__Task requirements__
Rewrite the records from the start through the line containing "click(x=173, y=57)", substituting "favorites star" for "bookmark star" and leaving everything else unchanged.

__Data listing__
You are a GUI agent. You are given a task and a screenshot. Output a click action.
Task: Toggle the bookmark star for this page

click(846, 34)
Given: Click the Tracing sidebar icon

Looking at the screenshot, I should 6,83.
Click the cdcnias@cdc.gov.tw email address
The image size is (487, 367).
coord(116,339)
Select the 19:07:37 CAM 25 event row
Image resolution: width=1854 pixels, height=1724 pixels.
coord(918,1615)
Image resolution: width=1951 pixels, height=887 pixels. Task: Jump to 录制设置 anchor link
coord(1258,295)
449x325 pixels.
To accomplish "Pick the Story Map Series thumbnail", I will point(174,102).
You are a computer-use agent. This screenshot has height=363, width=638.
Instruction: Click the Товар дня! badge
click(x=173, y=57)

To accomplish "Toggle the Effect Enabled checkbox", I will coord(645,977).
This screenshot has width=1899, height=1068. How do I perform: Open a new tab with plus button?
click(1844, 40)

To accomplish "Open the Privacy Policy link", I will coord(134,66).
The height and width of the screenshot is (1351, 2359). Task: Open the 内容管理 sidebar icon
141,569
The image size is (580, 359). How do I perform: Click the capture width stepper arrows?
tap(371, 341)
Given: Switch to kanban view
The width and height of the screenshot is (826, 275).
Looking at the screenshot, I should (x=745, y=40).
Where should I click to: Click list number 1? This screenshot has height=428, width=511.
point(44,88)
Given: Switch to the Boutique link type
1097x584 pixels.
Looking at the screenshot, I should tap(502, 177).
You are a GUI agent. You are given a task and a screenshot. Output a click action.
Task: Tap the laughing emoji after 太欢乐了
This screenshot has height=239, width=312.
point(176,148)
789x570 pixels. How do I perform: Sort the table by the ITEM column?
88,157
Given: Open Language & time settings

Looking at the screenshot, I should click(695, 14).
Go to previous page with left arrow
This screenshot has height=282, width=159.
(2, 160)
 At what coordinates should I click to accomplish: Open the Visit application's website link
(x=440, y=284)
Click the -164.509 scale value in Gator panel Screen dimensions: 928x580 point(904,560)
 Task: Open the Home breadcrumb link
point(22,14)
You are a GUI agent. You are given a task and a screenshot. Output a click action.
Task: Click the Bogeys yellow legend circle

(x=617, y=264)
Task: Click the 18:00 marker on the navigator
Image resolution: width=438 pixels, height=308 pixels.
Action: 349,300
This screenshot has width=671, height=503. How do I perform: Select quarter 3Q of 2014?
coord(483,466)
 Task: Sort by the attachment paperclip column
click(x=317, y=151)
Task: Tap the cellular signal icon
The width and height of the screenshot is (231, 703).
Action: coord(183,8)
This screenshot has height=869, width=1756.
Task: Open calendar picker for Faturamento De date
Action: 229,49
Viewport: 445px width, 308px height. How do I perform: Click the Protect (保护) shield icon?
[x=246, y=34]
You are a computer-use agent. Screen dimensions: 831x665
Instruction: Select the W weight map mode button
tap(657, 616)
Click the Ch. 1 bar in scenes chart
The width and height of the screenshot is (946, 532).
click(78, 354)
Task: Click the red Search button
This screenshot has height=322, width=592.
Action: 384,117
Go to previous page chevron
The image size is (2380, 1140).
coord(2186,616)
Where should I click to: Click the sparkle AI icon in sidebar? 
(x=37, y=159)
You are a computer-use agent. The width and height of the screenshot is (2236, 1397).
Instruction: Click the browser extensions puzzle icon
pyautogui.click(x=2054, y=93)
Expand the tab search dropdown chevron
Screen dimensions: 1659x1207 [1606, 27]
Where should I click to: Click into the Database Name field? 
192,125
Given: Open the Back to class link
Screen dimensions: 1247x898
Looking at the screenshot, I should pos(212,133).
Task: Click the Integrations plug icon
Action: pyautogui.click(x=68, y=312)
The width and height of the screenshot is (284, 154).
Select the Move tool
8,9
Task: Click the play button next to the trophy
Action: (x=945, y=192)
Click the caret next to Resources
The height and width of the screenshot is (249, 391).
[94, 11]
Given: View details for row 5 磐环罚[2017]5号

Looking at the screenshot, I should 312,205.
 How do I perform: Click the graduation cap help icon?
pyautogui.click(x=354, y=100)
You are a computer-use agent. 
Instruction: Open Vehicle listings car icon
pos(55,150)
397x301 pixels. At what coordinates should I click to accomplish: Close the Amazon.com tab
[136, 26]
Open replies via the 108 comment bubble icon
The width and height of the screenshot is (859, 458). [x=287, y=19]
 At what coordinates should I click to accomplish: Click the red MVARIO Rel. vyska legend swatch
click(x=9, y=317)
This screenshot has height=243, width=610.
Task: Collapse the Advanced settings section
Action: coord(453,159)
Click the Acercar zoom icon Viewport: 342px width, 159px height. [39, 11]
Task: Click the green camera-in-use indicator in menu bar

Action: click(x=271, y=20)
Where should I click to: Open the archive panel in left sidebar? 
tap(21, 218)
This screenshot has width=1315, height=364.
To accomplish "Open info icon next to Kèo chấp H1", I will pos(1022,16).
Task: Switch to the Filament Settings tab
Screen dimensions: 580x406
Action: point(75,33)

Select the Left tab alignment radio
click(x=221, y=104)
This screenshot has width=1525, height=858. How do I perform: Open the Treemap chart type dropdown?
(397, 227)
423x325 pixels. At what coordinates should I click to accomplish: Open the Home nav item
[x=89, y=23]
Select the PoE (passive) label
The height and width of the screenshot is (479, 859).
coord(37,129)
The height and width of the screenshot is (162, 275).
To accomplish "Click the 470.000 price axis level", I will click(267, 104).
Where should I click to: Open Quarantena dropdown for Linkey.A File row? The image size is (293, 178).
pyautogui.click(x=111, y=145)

__Expected answer__
You are a GUI agent. You are given a task and a screenshot. Output a click action.
Task: Toggle the favorites star for this page

click(846, 34)
Given: Click the Tracing sidebar icon

Looking at the screenshot, I should 6,83.
Click the cdcnias@cdc.gov.tw email address
The image size is (487, 367).
coord(116,339)
Select the 19:07:37 CAM 25 event row
Image resolution: width=1854 pixels, height=1724 pixels.
coord(918,1615)
Image resolution: width=1951 pixels, height=887 pixels. Task: Jump to 录制设置 anchor link
coord(1258,295)
449x325 pixels.
To accomplish "Pick the Story Map Series thumbnail", I will point(174,102).
You are a computer-use agent. This screenshot has height=363, width=638.
Instruction: Click the Товар дня! badge
click(x=173, y=57)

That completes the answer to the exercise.